■ **Your task**:
Could you write out the opening lines of the data, word for word, stopping after the line that contains "Open a new tab"?

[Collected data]
▬▬▬▬▬▬
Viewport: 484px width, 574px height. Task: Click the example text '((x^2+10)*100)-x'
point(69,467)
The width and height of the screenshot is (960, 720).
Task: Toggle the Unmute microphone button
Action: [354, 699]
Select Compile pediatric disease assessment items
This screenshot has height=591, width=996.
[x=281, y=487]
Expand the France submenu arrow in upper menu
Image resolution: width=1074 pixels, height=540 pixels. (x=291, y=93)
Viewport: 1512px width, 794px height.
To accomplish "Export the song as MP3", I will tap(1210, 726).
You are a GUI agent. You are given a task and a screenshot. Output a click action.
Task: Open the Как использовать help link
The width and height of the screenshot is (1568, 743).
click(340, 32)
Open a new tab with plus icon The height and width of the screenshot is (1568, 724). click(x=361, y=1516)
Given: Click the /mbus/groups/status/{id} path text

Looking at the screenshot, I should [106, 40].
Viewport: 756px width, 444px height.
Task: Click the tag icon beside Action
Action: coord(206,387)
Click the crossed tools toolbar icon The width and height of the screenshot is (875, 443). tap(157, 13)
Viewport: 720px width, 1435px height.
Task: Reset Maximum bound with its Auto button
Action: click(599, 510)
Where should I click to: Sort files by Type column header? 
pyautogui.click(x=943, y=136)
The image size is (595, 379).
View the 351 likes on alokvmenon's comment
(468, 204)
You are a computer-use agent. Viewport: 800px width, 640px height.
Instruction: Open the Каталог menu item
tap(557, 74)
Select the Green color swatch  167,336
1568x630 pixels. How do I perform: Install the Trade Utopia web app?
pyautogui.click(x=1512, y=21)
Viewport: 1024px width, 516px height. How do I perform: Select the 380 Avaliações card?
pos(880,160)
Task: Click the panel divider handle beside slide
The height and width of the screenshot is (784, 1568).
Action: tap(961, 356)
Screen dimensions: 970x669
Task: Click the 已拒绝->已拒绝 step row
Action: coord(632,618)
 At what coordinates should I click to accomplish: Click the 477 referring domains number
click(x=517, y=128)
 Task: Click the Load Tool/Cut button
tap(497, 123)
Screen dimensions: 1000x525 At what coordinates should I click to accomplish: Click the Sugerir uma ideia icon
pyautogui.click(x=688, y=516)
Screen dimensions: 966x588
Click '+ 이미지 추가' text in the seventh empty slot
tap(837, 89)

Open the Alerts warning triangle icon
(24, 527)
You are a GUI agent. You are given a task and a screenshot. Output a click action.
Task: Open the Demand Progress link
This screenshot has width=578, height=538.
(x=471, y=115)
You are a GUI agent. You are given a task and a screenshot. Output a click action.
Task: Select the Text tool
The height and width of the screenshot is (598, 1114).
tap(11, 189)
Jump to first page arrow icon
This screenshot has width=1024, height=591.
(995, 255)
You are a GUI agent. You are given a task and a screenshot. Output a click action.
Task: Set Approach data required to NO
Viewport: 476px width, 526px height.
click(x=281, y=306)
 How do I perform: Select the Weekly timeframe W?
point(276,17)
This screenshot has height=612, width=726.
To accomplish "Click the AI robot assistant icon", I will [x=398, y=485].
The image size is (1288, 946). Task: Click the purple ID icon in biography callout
▬▬▬▬▬▬
■ **Answer space**:
Viewport: 484px width, 574px height. Task: Click the example text '((x^2+10)*100)-x'
point(69,467)
The width and height of the screenshot is (960, 720).
Task: Toggle the Unmute microphone button
Action: [354, 699]
Select Compile pediatric disease assessment items
This screenshot has height=591, width=996.
[x=281, y=487]
Expand the France submenu arrow in upper menu
Image resolution: width=1074 pixels, height=540 pixels. (x=291, y=93)
Viewport: 1512px width, 794px height.
To accomplish "Export the song as MP3", I will tap(1210, 726).
You are a GUI agent. You are given a task and a screenshot. Output a click action.
Task: Open the Как использовать help link
The width and height of the screenshot is (1568, 743).
click(340, 32)
Open a new tab with plus icon The height and width of the screenshot is (1568, 724). click(x=361, y=1516)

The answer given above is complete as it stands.